Tuesday, June 4, 2019
The Supreme Court decided Box v. Planned Parenthood without full briefing or oral argument and issuing a per curiam opinion. It upheld Indiana's fetal remains law, but denied cert on the second question regarding the law prohibiting abortion for fetal diagnosis or disability. Justice Sotomayor would have denied cert on both questions. Justice Ginsburg dissented, and would have applied a higher standard of scrutiny because the case implicated “the right of [a] woman to choose to have an abortion before viability and to obtain it without undue interference from the State." Justice Thomas dissented from the denial of cert on the second question. Ginsburg criticized Thomas' opinion, saying it "displays more heat than light."
The Supreme Court on Tuesday agreed to a compromise on Indiana’s contested abortion law, an outcome that revealed its openness to state restrictions on the procedure but also apparently favored a cautious and incremental path in confronting one of the nation’s enduring controversies.
On one hand, the court upheld a part of Indiana’s 2016 law that places new restrictions on the disposal of fetal remains after an abortion. It reversed a decision by a lower court without the customary briefing and oral arguments.
But the court said it would not revive another part of the law, which would have prohibited abortions if the woman chose the procedure because of a diagnosis or “potential diagnosis” of Down syndrome or “any other disability,” or because of the fetus’s gender or race.
The Indiana case was closely watched because it was the first time the conservative court, reinforced by the addition of President Trump’s two nominees, had the opportunity to take a case with consequences for the constitutional protections found in Roe v. Wade and Planned Parenthood v. Casey.
Tuesday’s decision in Box v. Planned Parenthood of Indiana and Kentuckyheld no consequences for either Roe or Casey.

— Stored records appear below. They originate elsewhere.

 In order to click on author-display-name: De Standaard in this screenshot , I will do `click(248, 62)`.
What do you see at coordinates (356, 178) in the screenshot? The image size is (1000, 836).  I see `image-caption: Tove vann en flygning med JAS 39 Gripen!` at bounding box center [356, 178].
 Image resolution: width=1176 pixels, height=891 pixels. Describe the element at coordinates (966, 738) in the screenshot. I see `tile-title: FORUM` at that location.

But it appeared to be a commencement of the new court’s consideration of abortion rights, and many cases are waiting in the wings.***
The unsigned opinion of the court, just three pages long, was matter-of-fact and devoid of broad holdings. Only Justices Ruth Bader Ginsburg and Sonia Sotomayor said they would have let the lower court’s rejections stay in place; fellow liberals Stephen G. Breyer and Elena Kagan were silent.
But there were signs of tension. Justice Clarence Thomas wrote a 20-page statement linking abortion to the eugenics policies popular in the 19th and early 20th centuries. He added in a footnote that Ginsburg’s objection to the fetal-remains portion of the law “makes little sense.”
She responded by correcting his use of the word “mother” throughout his opinion. “A woman who exercises her constitutionally protected right to terminate a pregnancy is not a ‘mother,’ ” she wrote.
The portion of the Indiana law the court allowed to go into effect mandates that the “remains” of an abortion or miscarriage be buried or cremated, as required of other human remains.
See Mary Ziegler, What Clarence Thomas Gets Wrong About Abortion and Eugenics
This is a dark history, but it is not the tidy, simple one that Thomas describes. Many population controllers actually opposed legal abortion or viewed it as irrelevant. They shared the worries of their eugenicist forbears that giving women a choice would not do enough to reduce demographic growth.
More important, many in the population control movement had no interest in eugenics. Cold warriors hoped that curbing demographic growth would prevent developing countries from turning to communism. Environmentalists believed that population control could conserve scarce environmental resources. And feminists believed that population control could facilitate the liberation of women.
The converse was also true: Unlike the synergy of belief conveyed by Thomas, some abortion rights supporters had no use for population rhetoric, viewing it as unethical and counterproductive, regardless of the political benefits. Contrary to what Thomas suggests, these voices grew louder after Roe, when feminists took on more influential roles in major abortion rights organizations. These groups understood that population arguments could smack of coercion — antithetical to their beliefs about choice and freedom — and alienate people of color both in the United States and in developing countries. And feminists increasingly argued that women had a right to abortion regardless of its policy consequences.